**Instructions to follow**: What you return must be exactly the lines running from the one with "Best Places to" to the end of the data below, inclusive, and nothing more.

** Provided records follows **

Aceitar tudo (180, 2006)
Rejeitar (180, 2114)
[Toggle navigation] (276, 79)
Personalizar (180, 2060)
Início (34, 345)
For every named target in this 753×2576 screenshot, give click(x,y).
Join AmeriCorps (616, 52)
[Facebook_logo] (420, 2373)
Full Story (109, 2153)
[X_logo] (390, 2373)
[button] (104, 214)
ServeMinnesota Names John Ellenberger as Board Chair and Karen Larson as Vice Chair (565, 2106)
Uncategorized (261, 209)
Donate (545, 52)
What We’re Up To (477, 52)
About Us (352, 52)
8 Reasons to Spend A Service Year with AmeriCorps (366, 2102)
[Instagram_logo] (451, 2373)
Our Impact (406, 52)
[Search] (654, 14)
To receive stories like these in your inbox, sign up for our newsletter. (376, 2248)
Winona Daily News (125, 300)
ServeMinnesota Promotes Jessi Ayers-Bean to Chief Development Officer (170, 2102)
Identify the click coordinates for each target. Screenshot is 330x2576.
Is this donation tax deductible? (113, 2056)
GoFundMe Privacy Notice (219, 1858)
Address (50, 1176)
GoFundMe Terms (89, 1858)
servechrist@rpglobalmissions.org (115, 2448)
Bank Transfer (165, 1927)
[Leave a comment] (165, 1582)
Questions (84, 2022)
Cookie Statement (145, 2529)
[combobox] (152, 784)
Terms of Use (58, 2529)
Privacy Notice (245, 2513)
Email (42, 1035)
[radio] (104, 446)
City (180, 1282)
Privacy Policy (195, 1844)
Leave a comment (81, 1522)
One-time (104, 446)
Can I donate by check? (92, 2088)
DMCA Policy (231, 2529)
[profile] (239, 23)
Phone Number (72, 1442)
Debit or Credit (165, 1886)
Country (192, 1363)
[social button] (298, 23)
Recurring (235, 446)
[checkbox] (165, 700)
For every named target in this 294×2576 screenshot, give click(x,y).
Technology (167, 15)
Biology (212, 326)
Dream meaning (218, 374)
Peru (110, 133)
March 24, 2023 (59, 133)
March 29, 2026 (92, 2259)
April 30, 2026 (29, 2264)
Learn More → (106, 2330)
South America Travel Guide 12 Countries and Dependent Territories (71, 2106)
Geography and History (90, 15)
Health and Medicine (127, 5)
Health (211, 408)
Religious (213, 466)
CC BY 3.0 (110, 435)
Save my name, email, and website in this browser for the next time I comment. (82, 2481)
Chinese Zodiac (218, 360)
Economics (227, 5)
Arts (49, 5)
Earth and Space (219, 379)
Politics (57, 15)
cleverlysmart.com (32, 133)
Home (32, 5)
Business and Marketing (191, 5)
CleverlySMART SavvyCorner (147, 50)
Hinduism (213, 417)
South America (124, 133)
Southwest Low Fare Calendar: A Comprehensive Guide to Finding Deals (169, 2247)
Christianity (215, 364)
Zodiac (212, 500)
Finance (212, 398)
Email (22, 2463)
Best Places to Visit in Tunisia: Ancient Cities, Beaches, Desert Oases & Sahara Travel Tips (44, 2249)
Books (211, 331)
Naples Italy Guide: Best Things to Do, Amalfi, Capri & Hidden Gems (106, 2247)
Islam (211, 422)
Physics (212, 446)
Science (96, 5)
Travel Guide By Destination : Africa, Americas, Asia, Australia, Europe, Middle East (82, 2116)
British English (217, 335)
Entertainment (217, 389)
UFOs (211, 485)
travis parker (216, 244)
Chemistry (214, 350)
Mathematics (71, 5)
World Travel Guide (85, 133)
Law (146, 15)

** End of Provided records **

**Reply to the task**:
Best Places to Visit in Tunisia: Ancient Cities, Beaches, Desert Oases & Sahara Travel Tips (44, 2249)
Books (211, 331)
Naples Italy Guide: Best Things to Do, Amalfi, Capri & Hidden Gems (106, 2247)
Islam (211, 422)
Physics (212, 446)
Science (96, 5)
Travel Guide By Destination : Africa, Americas, Asia, Australia, Europe, Middle East (82, 2116)
British English (217, 335)
Entertainment (217, 389)
UFOs (211, 485)
travis parker (216, 244)
Chemistry (214, 350)
Mathematics (71, 5)
World Travel Guide (85, 133)
Law (146, 15)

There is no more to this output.